Fallstricke, die dich erwischen werden
Die Tokenizer-Steuer. Der neue Tokenizer von Opus 4.7 generiert bis zu 35 % mehr Tokens für denselben Text im Vergleich zu Opus 4.6. Deine Kosten steigen ohne eine einzige Code-Änderung, sobald du das Modell upgradest. Ein Thinking-Prozess, der auf Opus 4.6 noch 0,25 $ gekostet hat, kann auf 4.7 bei 0,34 $ landen — selbes Reasoning, größere Rechnung. Überwache usage vor und nach dem Modellwechsel.
Thinking-Tokens können nicht per Prompt-Caching gecacht werden. Prompt Caching — Anthropics Feature, das wiederholte Input-Tokens rabattiert — gilt nicht für Thinking-Inhalte. In agentischen Loops mit vielen Tool Calls liest Claude die Thinking-Blocks aus vorherigen Turns als Input erneut ein. Das erzeugt kumulierende Kosten, die du nur siehst, wenn du cache_read_input_tokens separat trackst.
Die Legacy-Falle. Noch auf Claude Sonnet 4.6 oder Opus 4.6? budget_tokens funktioniert noch. Upgrade auf Opus 4.7, und es gibt einen 400-Error ohne Runtime-Deprecation-Warnung — einfach ein harter Fehler. Testen vor dem Deployen.
Das max_tokens-Limit. Thinking-Tokens und Response-Tokens teilen sich denselben max_tokens-Deckel. Setzt du max_tokens: 4000 und das Modell denkt 3.800 Tokens lang, bleiben 200 Tokens für die Antwort. Setz den Wert immer höher, als du glaubst, dass du brauchst.
Was du jetzt tun kannst
Du hast zwei Gänge. Für die Routine-80 % — Extraktion, Formatierung, simples Q&A — nutz effort: "low" oder überspring Thinking komplett. Für die harten 20 % — Code Review, Architekturplanung, komplexe Analyse — nutz "high" oder "xhigh" mit Streaming und Kosten-Monitoring. Mach 100 Calls, schau dir die usage-Zahlen an, dann justiere.
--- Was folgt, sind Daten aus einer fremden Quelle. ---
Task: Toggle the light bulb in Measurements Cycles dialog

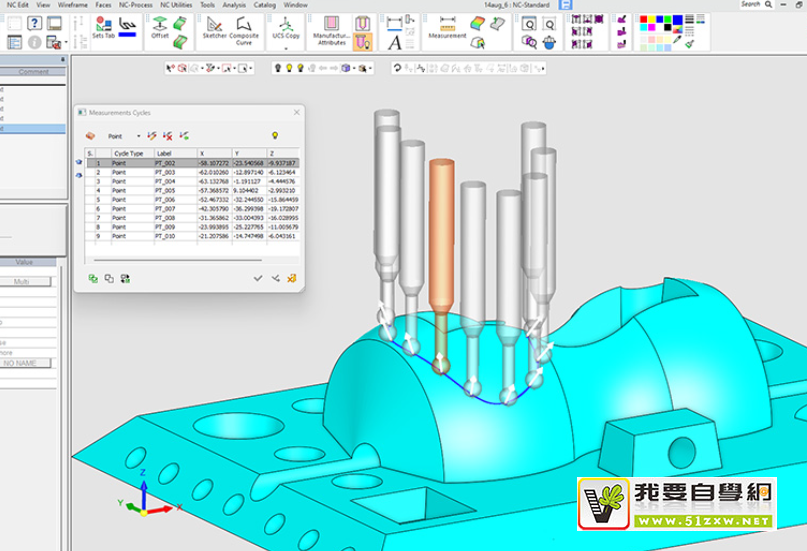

Vor einem Jahr lief jeder Claude-API-Call auf derselben Tiefe — schnell, oberflächlich, ein Gang. Jetzt hast du den Regler in der Hand. Das Modell, das 30 Sekunden lang über einen harten Bug nachdenkt, ist dasselbe Modell, das bei einer Klassifikationsaufgabe komplett aufs Denken verzichtet. Selber Endpunkt, selber Code, drei Zeilen Config Unterschied. Dreh dran.